Le E153, ou charbon végétal médicinal, est le colorant noir des croûtes de fromage, de certains pains à burger, de glaces et de bonbons noirs. C’est aussi le charbon actif vendu en gélules pour la digestion.

Son nom inquiète, et la crainte est légitime : il existe bien un charbon d’origine animale, obtenu en calcinant des os. Mais ce n’est pas celui-ci. La réglementation européenne définit le E153 comme issu de la carbonisation de matière végétale — bois, résidus de cellulose, tourbe, coques de noix de coco. Le noir animal, lui, relève d’un autre numéro et n’est pas autorisé comme colorant alimentaire dans l’Union.

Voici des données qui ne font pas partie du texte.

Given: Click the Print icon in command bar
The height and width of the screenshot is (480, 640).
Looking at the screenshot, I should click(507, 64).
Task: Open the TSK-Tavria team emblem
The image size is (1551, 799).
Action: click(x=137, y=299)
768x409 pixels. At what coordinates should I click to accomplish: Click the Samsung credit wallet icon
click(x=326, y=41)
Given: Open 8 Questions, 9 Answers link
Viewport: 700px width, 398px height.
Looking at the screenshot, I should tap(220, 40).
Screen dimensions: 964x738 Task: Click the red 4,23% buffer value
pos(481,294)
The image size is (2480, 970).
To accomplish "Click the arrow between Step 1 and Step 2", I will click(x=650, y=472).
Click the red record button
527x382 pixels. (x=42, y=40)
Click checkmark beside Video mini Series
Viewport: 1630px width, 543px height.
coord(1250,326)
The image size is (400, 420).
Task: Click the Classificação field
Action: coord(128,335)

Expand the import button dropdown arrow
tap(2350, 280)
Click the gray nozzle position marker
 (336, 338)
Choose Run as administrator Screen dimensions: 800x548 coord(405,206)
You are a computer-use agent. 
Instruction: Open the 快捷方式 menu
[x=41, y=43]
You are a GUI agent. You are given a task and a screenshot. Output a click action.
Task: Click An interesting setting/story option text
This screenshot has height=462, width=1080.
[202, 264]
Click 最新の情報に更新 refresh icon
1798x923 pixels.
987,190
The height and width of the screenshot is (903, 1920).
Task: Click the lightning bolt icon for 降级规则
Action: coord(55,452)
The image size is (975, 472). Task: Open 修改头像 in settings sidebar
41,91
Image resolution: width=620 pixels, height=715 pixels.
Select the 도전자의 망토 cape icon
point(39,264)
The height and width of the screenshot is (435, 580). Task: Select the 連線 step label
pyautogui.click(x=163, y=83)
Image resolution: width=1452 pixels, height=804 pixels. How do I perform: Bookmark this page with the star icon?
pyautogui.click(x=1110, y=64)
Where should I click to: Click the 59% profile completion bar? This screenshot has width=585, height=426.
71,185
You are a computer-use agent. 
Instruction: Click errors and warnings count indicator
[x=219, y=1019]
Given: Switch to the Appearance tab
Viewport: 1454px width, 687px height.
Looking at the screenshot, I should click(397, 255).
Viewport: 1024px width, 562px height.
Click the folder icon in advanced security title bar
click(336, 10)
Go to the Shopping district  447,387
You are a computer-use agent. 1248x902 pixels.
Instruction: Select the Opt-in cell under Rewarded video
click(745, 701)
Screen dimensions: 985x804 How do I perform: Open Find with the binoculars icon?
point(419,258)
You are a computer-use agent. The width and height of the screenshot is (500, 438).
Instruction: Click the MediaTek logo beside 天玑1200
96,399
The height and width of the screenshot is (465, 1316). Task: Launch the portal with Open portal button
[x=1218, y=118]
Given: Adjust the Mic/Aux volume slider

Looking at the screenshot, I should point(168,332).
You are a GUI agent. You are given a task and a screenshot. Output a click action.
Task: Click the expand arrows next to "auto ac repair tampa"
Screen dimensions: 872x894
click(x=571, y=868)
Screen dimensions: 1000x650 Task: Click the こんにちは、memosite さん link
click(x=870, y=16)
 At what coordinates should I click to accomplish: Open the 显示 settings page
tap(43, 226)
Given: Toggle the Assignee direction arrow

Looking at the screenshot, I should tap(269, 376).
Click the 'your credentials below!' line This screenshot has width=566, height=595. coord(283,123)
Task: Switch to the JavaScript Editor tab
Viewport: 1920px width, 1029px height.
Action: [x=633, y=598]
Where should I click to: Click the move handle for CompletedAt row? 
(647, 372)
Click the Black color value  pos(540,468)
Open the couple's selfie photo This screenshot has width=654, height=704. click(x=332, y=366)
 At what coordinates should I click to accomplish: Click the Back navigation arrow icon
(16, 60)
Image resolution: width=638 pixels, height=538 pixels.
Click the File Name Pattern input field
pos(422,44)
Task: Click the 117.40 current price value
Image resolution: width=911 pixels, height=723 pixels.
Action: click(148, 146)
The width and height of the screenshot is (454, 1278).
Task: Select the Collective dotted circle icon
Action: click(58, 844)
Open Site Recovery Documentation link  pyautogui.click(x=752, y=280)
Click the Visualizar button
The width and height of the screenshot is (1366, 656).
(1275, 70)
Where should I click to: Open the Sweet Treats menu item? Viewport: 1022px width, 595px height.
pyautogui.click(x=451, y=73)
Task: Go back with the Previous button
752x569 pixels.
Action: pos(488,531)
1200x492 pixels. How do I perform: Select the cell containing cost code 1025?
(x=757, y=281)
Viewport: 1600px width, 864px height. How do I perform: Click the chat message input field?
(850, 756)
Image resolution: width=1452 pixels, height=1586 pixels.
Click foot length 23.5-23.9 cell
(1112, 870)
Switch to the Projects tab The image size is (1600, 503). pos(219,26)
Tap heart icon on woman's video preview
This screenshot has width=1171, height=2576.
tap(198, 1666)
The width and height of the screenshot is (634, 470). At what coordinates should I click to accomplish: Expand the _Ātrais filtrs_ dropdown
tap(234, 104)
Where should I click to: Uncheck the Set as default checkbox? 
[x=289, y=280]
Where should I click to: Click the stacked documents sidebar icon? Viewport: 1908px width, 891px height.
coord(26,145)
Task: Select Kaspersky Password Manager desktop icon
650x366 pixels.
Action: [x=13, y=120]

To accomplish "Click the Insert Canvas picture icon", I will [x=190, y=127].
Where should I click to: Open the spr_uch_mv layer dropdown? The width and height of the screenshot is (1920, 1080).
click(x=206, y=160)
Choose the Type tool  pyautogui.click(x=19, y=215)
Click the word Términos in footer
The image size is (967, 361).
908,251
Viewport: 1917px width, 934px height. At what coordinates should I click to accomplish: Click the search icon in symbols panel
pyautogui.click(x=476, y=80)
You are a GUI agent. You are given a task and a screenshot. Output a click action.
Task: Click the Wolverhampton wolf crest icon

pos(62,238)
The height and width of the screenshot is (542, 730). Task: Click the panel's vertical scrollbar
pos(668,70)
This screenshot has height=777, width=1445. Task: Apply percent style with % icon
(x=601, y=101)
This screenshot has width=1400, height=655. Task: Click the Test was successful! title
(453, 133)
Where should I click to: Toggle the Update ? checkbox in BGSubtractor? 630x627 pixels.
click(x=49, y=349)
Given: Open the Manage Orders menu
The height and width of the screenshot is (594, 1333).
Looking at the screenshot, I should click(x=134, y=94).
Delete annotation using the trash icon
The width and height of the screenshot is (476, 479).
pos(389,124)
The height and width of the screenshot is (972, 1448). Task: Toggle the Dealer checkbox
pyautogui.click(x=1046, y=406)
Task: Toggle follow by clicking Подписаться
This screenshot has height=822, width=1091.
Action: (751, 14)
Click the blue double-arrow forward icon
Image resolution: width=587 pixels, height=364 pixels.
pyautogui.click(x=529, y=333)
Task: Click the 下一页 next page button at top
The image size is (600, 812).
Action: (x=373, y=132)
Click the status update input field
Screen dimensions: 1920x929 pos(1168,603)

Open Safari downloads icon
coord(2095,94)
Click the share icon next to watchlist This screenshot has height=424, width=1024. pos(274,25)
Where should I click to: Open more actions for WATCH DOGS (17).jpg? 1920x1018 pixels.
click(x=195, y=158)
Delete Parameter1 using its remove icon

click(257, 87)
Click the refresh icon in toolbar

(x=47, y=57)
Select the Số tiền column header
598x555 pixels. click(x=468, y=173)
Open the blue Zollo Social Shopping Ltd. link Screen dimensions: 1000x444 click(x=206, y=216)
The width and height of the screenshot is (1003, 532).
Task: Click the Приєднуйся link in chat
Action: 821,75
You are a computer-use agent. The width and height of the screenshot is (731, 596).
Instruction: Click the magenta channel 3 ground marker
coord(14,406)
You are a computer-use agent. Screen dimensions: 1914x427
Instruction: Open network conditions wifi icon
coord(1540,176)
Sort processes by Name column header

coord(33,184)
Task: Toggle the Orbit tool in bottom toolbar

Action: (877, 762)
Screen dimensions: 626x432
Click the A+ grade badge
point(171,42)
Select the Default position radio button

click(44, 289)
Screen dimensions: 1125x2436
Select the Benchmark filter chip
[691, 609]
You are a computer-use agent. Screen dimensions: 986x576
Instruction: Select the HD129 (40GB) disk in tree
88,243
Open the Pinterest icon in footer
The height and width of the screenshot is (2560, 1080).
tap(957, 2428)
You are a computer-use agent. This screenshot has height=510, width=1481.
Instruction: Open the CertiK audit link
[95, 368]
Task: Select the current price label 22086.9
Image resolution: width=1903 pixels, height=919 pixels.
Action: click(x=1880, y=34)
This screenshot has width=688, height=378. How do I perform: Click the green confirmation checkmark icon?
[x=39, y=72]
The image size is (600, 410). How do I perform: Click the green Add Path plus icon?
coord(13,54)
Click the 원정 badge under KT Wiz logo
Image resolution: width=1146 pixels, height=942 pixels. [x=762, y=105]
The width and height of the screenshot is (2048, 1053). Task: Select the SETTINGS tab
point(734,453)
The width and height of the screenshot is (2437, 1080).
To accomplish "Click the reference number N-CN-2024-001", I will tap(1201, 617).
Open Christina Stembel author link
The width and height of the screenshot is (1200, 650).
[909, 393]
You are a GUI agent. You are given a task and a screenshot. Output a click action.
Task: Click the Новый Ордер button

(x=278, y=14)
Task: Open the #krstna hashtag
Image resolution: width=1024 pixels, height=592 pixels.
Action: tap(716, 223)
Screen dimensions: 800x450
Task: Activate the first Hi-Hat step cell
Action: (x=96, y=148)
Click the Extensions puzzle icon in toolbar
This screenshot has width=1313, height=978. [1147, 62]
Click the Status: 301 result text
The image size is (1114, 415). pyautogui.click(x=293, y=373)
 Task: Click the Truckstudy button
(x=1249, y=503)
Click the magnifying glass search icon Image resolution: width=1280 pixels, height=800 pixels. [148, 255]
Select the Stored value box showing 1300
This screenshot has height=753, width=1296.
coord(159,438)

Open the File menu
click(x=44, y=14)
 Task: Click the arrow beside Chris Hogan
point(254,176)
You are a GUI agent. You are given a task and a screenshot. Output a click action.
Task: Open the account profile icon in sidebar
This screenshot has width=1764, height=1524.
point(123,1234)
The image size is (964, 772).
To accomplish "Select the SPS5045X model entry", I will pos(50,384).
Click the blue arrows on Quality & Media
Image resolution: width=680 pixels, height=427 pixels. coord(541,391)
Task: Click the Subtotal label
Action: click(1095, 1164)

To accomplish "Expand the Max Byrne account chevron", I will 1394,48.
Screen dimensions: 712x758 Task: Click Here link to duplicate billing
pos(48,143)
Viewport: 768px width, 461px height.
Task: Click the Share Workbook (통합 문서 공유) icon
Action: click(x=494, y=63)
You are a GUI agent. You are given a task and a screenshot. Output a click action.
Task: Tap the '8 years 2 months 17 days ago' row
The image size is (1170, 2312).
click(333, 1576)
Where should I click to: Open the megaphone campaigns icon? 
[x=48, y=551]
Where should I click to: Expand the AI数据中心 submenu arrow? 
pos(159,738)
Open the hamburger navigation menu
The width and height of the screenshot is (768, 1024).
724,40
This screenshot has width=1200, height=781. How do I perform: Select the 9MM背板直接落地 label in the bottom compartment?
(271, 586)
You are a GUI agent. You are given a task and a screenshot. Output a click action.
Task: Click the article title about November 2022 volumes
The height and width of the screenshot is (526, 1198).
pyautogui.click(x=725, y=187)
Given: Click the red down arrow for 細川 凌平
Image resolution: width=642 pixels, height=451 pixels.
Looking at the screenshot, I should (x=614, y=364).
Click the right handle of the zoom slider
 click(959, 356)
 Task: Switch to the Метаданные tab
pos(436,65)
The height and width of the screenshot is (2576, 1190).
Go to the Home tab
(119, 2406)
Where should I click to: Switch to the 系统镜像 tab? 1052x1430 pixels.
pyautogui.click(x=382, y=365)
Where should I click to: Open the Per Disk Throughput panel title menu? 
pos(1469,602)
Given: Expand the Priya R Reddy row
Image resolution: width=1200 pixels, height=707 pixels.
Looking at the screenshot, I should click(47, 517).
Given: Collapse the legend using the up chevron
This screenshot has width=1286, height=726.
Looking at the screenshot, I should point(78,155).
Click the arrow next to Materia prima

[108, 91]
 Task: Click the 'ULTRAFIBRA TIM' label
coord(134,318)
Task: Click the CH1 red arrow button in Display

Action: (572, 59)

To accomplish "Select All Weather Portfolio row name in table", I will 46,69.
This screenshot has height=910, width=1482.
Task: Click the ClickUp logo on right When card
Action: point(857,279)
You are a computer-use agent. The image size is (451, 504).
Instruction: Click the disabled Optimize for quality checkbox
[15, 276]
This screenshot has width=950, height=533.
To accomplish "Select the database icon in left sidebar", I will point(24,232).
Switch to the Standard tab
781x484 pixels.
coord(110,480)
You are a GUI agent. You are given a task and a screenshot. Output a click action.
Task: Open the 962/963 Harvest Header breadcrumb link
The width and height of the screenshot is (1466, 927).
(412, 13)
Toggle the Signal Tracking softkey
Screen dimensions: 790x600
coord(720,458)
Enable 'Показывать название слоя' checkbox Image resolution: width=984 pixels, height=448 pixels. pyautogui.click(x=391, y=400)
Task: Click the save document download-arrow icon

Là où le charbon d’os existe vraiment, c’est ailleurs, et personne n’en parle : dans le raffinage du sucre de canne, où certaines raffineries l’utilisent comme filtre décolorant. Il ne figure sur aucune étiquette, parce que c’est un auxiliaire technologique et non un ingrédient. La bonne nouvelle pour la France : le sucre y est très majoritairement extrait de la betterave, dont le procédé ne fait pas appel à ce filtre.

En pratique : le E153 sur une étiquette européenne ne pose pas de problème. Si le doute porte sur le sucre d’un produit importé, c’est au fabricant qu’il faut poser la question — en lui demandant non pas ses additifs, mais son procédé de raffinage.